2023年に公開のレポートでも、インド市場の四輪EV普及の方向性を整理した(2023年2月13日付地域・分析レポート参照)。当時、四輪EVを発売しているメーカーは多くなかった。主要6社だけで全EV販売台数の約95%を占める状況で、モデル数も限定的だった。

現在、インド市場で四輪EVを上市しているメーカー数は19社、既に発売を開始しているモデル数は51に拡大した(2026年7月執筆者にて確認)。消費者が選んで購入できる状況になってきている。さらに、販売を予告している10社を含め、合計27の新規モデルが追加される見通しだ。市場はまさに戦国時代に突入したといえる様相を呈している。

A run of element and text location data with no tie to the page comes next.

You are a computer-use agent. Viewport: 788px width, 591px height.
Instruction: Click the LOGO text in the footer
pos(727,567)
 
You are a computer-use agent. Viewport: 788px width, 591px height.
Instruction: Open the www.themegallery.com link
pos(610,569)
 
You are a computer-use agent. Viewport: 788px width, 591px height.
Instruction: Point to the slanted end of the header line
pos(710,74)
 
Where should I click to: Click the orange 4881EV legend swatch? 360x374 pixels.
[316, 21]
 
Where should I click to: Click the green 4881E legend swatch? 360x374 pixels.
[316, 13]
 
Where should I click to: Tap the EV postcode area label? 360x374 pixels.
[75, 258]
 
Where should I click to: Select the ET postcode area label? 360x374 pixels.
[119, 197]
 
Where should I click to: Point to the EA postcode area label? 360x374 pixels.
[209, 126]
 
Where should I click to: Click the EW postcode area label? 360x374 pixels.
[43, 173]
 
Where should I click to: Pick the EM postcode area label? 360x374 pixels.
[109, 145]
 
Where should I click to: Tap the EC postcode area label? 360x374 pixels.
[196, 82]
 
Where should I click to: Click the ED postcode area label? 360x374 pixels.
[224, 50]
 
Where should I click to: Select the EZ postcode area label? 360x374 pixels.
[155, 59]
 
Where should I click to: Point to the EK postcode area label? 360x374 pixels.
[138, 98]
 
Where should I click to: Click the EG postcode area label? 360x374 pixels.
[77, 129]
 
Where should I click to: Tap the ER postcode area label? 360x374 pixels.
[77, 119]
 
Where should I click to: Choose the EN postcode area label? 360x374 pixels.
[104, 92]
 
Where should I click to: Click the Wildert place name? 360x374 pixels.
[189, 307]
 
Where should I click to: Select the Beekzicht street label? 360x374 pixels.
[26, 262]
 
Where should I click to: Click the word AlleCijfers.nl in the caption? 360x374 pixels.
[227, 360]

2026年2月、インド市場で四輪乗用車の販売トップシェアを維持している日系企業のマルチ・スズキが、同社初となる四輪EVの発売を開始した。発売直後は納車まで2カ月待ちの状況であったことから、消費者の関心が高いことがうかがえる。このように各メーカーから新モデルが続々と市場に投入される一方、一部メーカーでは輸入した完成車の売れ行きが芳しくなく、長期在庫が続いているとの報道もある。四輪EV市場では、「売れる車」と「売れない車」の差が明確になりつつあるようだ。

インド市場の四輪EV販売実績

2025年のインドの全四輪乗用車販売台数は448万9,717台(2026年1月30日付ビジネス短信参照)だ。他方で、四輪EVの新規登録台数(新車・中古車の合計)は19万4,034台(2026年3月25日付ビジネス短信参照)にすぎない。まだ市場初期で、新しさや流行に敏感な消費者が購入する「アーリーアダプター」の領域にある(2024年9月12日付地域・分析レポート参照)。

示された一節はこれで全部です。